Pirelli announce they will change their tyres after stinging criticism of the Spanish GP
Sunday's Spanish GP featured a bewildering 82 pit-stops
By Pete Gill
Last Updated: 13/05/13 8:15am
Although Pirelli were instructed upon their appointment as F1's sole tyre supplier in 2011 to spice up the racing, Sunday's confusing and almost pedestrian race - which featured 82 pit-stops despite three retirements - felt like an evolution too far as tyre preservation became the clear priority ahead of outright pace.
"Every time we went on board with [Fernando] Alonso and [Kimi] Raikkonen, I felt I could drive that fast," complained Sky Sports F1's Martin Brundle. "We've got to do something."
Even the men in the middle were unimpressed. "A right mess" was Jenson Button's succinct summary of the race, while Paul di Resta's plea to his Force India team to tell him what was going on midway through the grand prix was equally telling.
"This is the pinnacle of motor sport. We shouldn't be driving as slowly as we have to so that we can look after the tyres," added a disgruntled Button despite salvaging eighth place from 14th on the grid.
Stung by the criticism, Pirelli have already confirmed they will beef up their tyres, with Paul Hembery, the group's Motorsport Director, tweeting: "We aim for two-three pit stops. Today was too many, we got it wrong, too aggressive. We will make changes, probably from Silverstone.
"It is not always easy, cars develop, we cannot test with current cars, no in season testing either.
"We were asked to replicate Canada 2010, and aim for two-three stops."
Speaking directly to Sky Sports F1, Hembery clarified: "We know that with four [stops] it's hard to follow and too difficult, so we will make changes. We'll discuss that this week and we will either do that through compounding or through the structure of the tyres to make it less aggressive."
Despite the selection of Pirelli's two hardest compounds - the hard and the mediums - for Sunday's race, the vast majority of the field, including race victor Alonso, completed the 66-lap race after making four stops.
"It's just too much. I've received a tweet saying 'four stops isn't a motor race, it's a bus journey," added Brundle.

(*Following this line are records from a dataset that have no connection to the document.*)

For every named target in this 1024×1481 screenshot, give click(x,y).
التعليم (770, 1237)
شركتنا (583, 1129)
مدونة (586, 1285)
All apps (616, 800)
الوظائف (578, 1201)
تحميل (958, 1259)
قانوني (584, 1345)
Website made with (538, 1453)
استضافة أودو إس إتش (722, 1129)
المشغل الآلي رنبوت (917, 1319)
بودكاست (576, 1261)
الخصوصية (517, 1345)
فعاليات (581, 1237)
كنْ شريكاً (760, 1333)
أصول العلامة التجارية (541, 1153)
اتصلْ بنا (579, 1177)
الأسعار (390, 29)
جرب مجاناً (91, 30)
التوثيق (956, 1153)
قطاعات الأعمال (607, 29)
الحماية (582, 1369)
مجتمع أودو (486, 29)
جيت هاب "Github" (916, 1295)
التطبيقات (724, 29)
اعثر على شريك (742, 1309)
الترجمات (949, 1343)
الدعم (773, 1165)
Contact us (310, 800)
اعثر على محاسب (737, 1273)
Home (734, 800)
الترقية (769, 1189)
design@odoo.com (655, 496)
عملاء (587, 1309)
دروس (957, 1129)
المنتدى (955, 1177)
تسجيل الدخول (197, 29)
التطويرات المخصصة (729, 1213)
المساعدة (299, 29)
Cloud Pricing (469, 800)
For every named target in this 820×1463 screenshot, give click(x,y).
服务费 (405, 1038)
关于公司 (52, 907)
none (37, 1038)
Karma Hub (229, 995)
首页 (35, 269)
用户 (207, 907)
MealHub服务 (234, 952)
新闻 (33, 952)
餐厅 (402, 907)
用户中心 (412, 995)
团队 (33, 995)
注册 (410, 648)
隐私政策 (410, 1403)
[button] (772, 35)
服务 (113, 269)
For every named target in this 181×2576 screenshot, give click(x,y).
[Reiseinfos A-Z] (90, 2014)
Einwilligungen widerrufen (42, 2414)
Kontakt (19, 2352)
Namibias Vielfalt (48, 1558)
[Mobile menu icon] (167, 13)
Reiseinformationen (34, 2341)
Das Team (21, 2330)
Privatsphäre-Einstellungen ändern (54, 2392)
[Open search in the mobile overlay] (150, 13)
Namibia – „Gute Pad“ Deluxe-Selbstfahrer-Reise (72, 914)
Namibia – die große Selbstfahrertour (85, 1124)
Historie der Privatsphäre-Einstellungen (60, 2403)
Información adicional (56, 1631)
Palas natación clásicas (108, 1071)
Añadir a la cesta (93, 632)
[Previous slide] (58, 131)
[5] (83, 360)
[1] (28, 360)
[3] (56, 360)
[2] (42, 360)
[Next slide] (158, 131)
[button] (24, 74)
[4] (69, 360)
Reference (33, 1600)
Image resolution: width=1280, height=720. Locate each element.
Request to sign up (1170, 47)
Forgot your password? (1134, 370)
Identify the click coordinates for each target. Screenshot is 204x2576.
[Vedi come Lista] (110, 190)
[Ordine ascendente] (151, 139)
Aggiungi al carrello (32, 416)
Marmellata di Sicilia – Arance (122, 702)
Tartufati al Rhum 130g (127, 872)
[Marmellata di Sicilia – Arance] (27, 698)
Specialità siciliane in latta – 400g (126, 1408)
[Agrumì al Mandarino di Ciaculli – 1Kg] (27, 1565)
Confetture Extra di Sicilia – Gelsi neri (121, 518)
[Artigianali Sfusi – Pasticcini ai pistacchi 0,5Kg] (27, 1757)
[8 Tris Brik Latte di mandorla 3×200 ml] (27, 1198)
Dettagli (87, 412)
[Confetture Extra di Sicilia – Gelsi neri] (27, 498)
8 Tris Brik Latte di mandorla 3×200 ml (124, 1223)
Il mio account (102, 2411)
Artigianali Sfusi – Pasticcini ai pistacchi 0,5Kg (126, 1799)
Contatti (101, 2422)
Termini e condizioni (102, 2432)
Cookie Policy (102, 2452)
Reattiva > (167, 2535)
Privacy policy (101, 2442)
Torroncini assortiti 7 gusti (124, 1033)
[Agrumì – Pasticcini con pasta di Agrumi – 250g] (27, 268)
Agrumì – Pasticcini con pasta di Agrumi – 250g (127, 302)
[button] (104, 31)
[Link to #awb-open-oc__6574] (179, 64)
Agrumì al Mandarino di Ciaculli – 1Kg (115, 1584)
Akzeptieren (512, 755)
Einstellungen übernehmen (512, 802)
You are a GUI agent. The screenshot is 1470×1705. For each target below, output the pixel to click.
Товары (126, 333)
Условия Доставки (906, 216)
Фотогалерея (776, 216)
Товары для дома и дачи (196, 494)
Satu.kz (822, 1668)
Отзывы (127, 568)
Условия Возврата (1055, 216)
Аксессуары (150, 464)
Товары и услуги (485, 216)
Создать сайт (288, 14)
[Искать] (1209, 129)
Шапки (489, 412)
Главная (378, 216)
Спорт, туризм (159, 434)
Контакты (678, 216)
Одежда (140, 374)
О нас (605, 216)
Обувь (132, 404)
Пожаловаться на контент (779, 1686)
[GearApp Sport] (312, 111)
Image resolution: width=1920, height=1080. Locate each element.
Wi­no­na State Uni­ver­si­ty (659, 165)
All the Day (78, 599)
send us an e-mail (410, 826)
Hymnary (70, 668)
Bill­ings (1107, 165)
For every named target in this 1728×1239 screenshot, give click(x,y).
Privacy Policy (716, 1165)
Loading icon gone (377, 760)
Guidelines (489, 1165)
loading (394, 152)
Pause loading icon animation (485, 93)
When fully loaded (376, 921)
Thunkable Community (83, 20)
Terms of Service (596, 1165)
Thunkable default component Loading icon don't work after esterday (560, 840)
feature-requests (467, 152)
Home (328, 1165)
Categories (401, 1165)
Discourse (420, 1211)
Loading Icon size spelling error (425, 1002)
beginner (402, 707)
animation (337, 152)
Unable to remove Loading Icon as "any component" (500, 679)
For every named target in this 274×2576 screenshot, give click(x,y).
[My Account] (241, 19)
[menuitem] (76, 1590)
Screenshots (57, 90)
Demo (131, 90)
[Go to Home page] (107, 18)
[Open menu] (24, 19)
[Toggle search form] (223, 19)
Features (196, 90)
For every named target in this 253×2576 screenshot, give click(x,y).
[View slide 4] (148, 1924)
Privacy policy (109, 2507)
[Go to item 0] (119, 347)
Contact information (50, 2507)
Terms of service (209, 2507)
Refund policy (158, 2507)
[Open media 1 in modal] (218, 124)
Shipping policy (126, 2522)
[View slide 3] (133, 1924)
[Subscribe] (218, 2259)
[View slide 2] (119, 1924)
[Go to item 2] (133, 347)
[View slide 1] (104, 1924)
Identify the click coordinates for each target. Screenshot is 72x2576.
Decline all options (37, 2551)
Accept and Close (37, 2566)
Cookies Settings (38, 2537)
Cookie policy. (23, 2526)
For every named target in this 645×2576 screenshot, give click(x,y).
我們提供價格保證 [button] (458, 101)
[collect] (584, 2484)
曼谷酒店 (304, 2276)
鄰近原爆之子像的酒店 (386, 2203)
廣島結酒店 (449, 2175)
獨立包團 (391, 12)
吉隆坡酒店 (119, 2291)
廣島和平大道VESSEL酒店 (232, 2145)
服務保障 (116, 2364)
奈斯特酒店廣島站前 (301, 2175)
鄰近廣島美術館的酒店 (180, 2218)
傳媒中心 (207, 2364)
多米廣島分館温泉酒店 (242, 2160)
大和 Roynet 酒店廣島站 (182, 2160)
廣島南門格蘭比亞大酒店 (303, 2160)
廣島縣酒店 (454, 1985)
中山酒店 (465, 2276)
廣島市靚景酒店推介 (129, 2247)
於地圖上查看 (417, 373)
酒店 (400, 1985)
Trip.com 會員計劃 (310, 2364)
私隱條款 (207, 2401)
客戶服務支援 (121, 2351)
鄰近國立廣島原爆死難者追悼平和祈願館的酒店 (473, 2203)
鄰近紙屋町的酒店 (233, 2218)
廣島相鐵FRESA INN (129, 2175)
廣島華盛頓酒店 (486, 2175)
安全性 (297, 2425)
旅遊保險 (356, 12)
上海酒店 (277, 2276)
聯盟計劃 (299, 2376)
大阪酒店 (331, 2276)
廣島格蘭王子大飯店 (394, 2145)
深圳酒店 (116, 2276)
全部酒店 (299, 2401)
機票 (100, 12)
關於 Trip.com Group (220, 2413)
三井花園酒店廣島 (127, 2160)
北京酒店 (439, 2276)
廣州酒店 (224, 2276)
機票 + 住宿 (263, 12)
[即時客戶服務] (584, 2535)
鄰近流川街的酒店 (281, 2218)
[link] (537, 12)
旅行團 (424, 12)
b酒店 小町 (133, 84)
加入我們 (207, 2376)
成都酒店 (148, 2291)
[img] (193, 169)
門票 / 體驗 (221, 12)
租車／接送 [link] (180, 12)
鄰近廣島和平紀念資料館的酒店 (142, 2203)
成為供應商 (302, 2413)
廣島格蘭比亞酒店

Yet while the likes of Mercedes and Red Bull are likely to welcome a change of approach from Pirelli, Lotus may not be so obliging after Kimi Raikkonen crossed the line just ten seconds behind Alonso after taking one fewer stop than the Ferrari.
"People will always complain," mused the Finn who is now just four points off the lead of the championship.
But with the groundswell of opinion on Sunday calling for a little more racing and far less stopping, Lotus may find themselves in a lonely minority.